What are you planning for your Sunday?

Strange happenings North of 49

This winter has been atypical weather-wise; for runners, it has been great. There has been very little snow and temperatures have hardly fallen below 10 degrees sub-zero. All of the winter storms have been out of my region, leaving me secretly hoping for a snow day while still thankful for the excellent running conditions this year has brought – for winter, that is.

On Sunday, I did make it out for my long run (you may recall I spent last Saturday in bed). It was windy, yes, but temperatures were hovering between 2 and 6 degrees. I left my hat (wore a band around my ears instead) and outer shell at home, something I’ve never been able to do in February. At the end of my 10 miles, I felt good, but the next morning was a different story.

The monster at the back of my throat appeared. Now, for me, sore throats and coughs almost always lead to bronchitis so this visitor was not appreciated. I held off running, day after day after day. Nothing was improving, but nothing was deteriorating either.

My anxiety, however, was sky-rocketing with each day of non-running.

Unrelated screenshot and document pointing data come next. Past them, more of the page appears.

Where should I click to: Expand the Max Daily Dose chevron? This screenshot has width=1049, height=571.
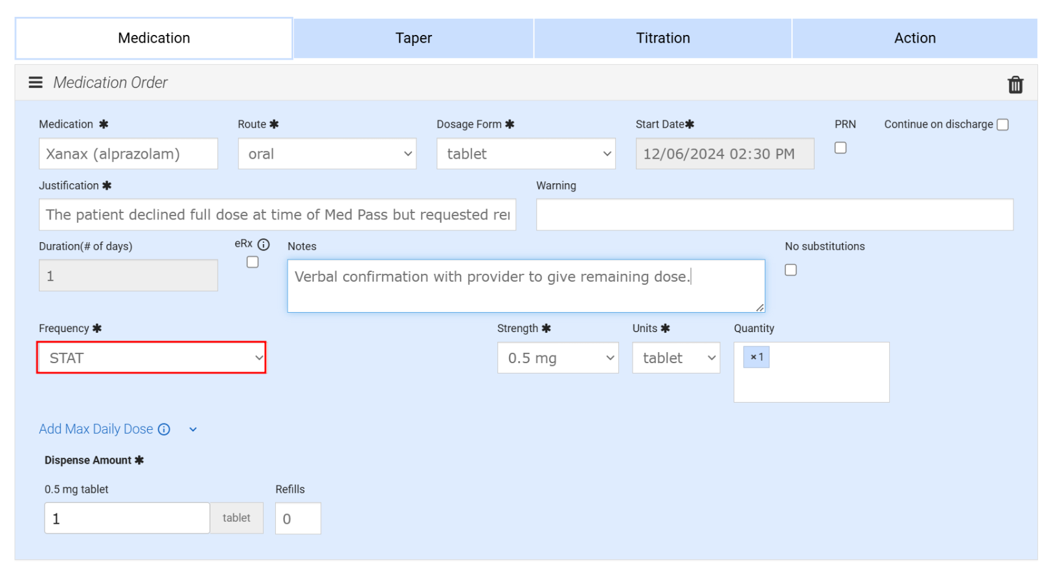point(193,429)

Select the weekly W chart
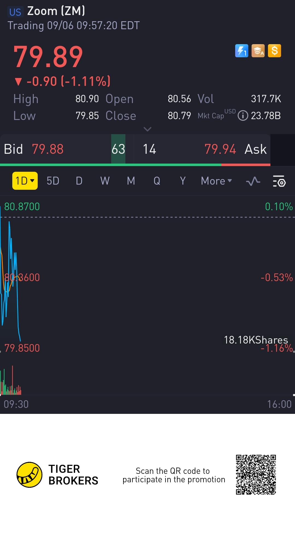(105, 181)
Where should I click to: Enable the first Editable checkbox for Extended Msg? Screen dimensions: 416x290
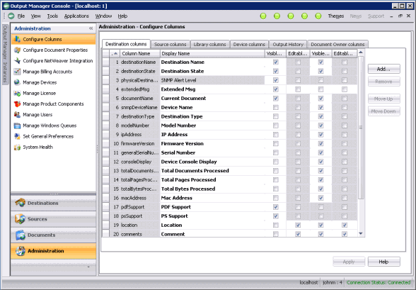tap(298, 89)

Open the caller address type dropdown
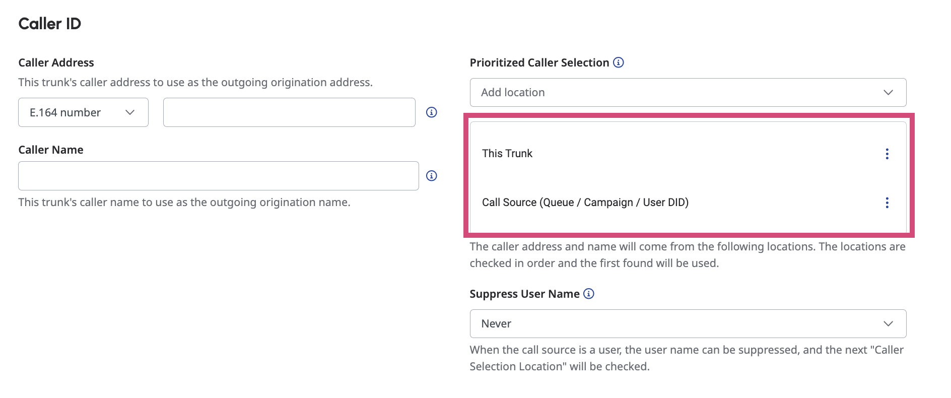click(x=83, y=112)
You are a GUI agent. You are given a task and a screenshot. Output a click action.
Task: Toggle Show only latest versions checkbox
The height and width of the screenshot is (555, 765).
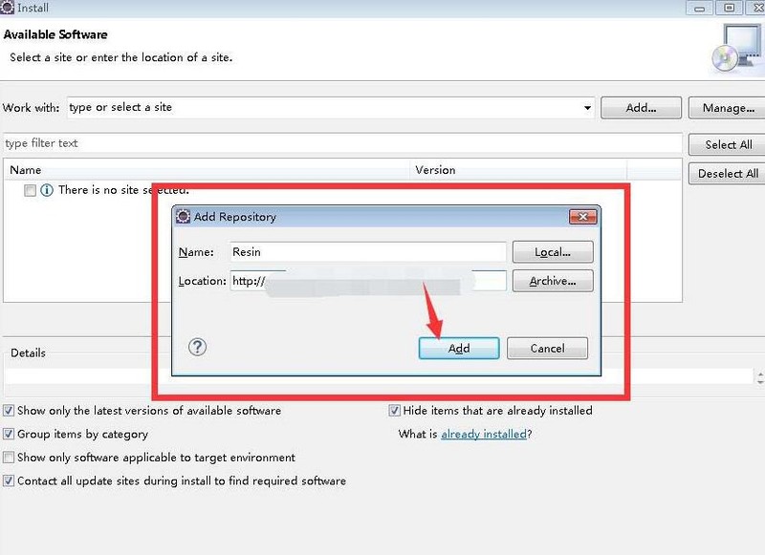click(x=9, y=411)
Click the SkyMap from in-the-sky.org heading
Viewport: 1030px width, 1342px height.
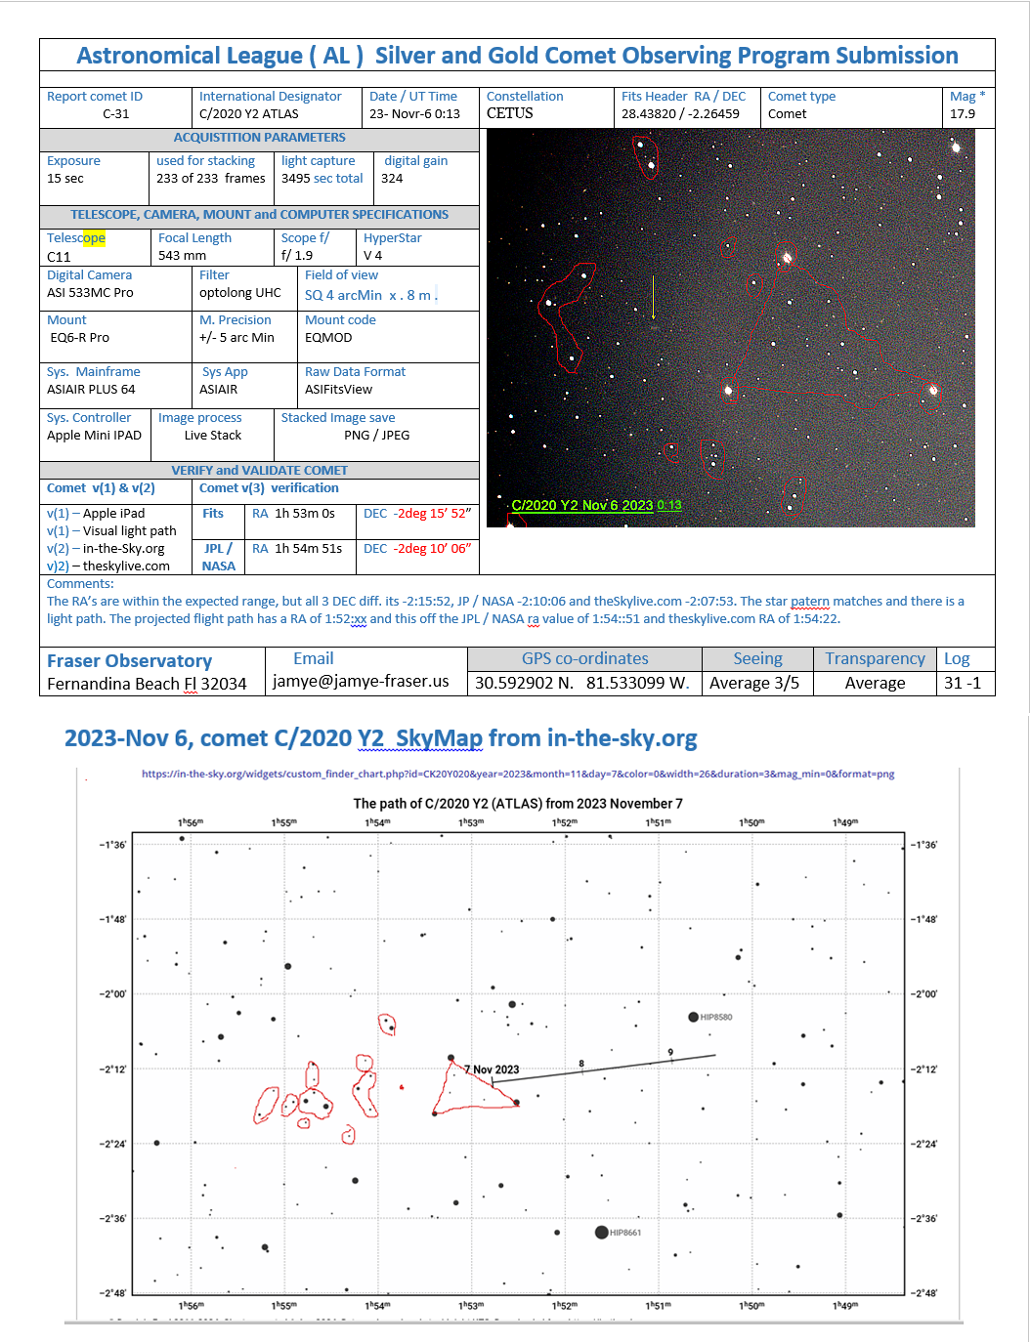point(381,738)
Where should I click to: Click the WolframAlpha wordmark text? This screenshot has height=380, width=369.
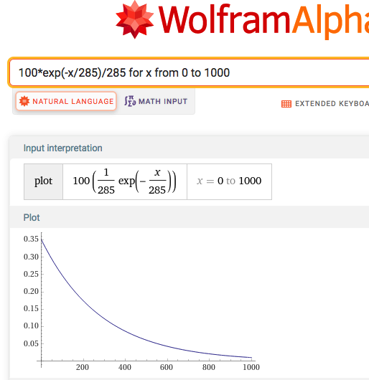pos(264,20)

The half-marathon “that doesn’t really matter” is next weekend and I need to, at least, feel prepared. So, last night, I headed out for a quickie.

Conditions were miserable. It was becoming dark so visibility was poor; there were what could almost be called white-outs so visibility was worse. The sidewalks were puddles of slushy snow – clean, but still slush. This was a bizarre contrast to what I ran in just 5 days earlier when I dreamed of being in fewer and fewer layers.

But, when I got home, I felt great – and that was completely unexpected. My breathing was fine and the monster seemed to have run away. I guess I must have exhaled him during the uphill climb. The coughing subsided, my throat didn’t hurt (although my voice is still not normal), and my anxiety about the half, now only 9 days away, dropped.

Wierd weather. Wierd body. North of 49.

Running on Empty

Today, I had planned to run an easy 6 miles and tomorrow’s run was to be 11 miles. At 10:30 this morning, though, I realized why I’ve been forcing myself to bed early for the past few nights and decided that today’s run was to be a write-off.

The vomiting started. All through the night, I was up and down with trips to the bathroom; I blamed it on a lousy dinner. In the same way, I had the chills for the past few days – but only at night; those, I attributed to the cold house. Once in bed, I was able to sleep and be ready to work in the morning.

I actually think it was the over-the-counter cold meds that I took. Normally, I don’t use anything for colds, but I’m running a half in two weeks; I don’t need to be sick right now. So, yesterday, I reluctantly purchased the tablets, took them as directed and started with trips to the bathroom in the middle of the night.

Since noon, things have settled down. I’ve been up since 5:00, showered, tried to clean and reorganize the disaster that the boys left for me (really, how hard is it to turn on the dishwasher?) and am trying to stay up so that I can sleep through the night.

Tomorrow, I plan to run. How far? Only time will tell. There is nothing left in the intestinal tract to get in the way, though. The question is: how far will I be able to run on empty?

What Moms and Runners Have in Common

Bathrooms and laundry: they can’t be avoided in the world of running and mothering. Today, my 4 year old made me realize that.

Recently, he has been getting into a tiny bit of trouble – the 4 year old kind of trouble – at school. Today, he called a friend a “poopie-head”. On the way home, I reminded him that poop, pee, bum – they are all pottie-talk words and we only use them in the bathroom. “Ma-um,” he replied, “you forgot about diarrhea.”

Then, once he got home from school, he rushed upstairs to change into his playclothes. This was a first! He came down, quite proud of himself, in pants and a matching t-shirt.

“You look great!” I commented. “Where did you find those?”

In my laundry basket,” he answered, “but don’t worry. I put the rest of my clothes back in the basket.”

Somedays, I just have to pick my battles.